Venetoclax in Relapse/Refractory AL Amyloidosis—A Multicenter International Retrospective Real-World Study

Cancers 2023, 15(6), 1710; https://doi.org/10.3390/cancers15061710
by Eyal Lebel 1,2,†, Efstathios Kastritis 3,†, Giovanni Palladini 4,5, Paolo Milani 4,5, Foteini Theodorakakou 3, Shlomzion Aumann 1,2, Noa Lavi 6, Liat Shargian 7,8, Hila Magen 8,9, Yael Cohen 8,10, Moshe E. Gatt 1,2,‡ and Iuliana Vaxman 7,8,*,‡
Reviewer 2: Anonymous
Cancers 2023, 15(6), 1710; https://doi.org/10.3390/cancers15061710
Submission received: 4 February 2023 / Revised: 4 March 2023 / Accepted: 7 March 2023 / Published: 10 March 2023

Round 1

Reviewer 1 Report

The authors studied retrospectively in a multicenter study the effect of Venetoclax treatment in 26 relapsed/refractory AL amyloidosis patients. The study confirms the favorable effects of Venetoclax in such patients obtained in similar smaller (and one bigger) retrospective studies. Most patients had t(11:14) translocation, median event-free survival was 25 months, median overall survival was 33 months and most patients had ongoing deep responses while continuing Venetoclax. Adverse effects were acceptable in this heavily pretreated group of patients.

Comments:

·         This is a well-written manuscript, concise and harboring a lot of relevant information. Notwithstanding its retrospective nature, important parameters such as hematological responses, organ responses, overall survival, event free survival, duration of response, toxicity and infections were all presented.

·         A disadvantage is the presence of multiple tiny discrepancies in the text and between the text and the tables. Though small, such inaccuracies unnecessarily harm the credibility of the manuscript and that is a pity for such a relevant study.

·         To mention some of these:

o   Line 101: 10 patients (38%).

o   Line 102: Eight patients (31%).

o   Line 102: Twenty-two patients (85%).

o   Line 107: and 4 (15%).

o   Table 1:

§  sometimes the IQR is represented by (xx, xx) and sometimes by (xx-xx). This is not consistent.

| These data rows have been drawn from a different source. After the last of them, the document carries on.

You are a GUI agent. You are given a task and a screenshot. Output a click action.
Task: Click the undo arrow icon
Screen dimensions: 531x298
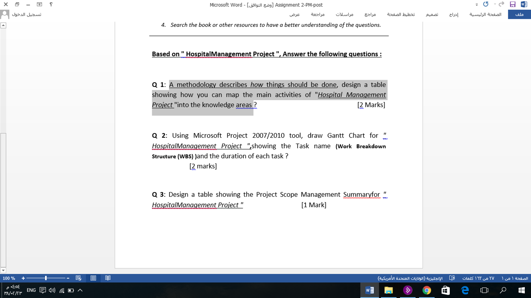click(501, 4)
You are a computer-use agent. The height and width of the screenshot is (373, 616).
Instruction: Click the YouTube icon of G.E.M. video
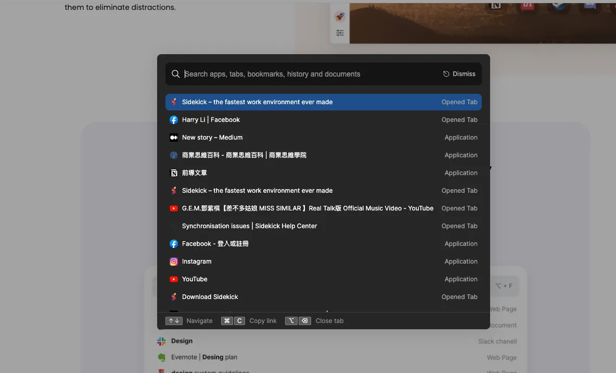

§  the correct figures of Age at Venetoclax initiation should be 65 (50-88) if identical to the text in line 101.

§  Kappa 9 (35)

§  Lambda 17 (65)

§  cardiac stage 2 9 (35)

§  Performance status 3-4 4 (15)

o   Line 123: it is unclear to me why 34.5% is stated here instead of 35% and again four times in Table 2 and in lines 138 and 139 whereas all other percentages are presented as integers.

o   Line 166-171: This is not completely clear to me. Five grade 3-5 toxicities during Venetoclax of which three infections leaves two hematological ones in my opinion. If I look at Table 3, I see in the second column four hematological grade 3-5 toxicities (later also mentioned in line 231). Please make it more clear for the reader in lines 166-171. And only three grade 3-5 infections were presented in the first column of Table 3. The other three grade 1-2 infections are not shown in the table whereas such low grade hematological or GI toxicities are.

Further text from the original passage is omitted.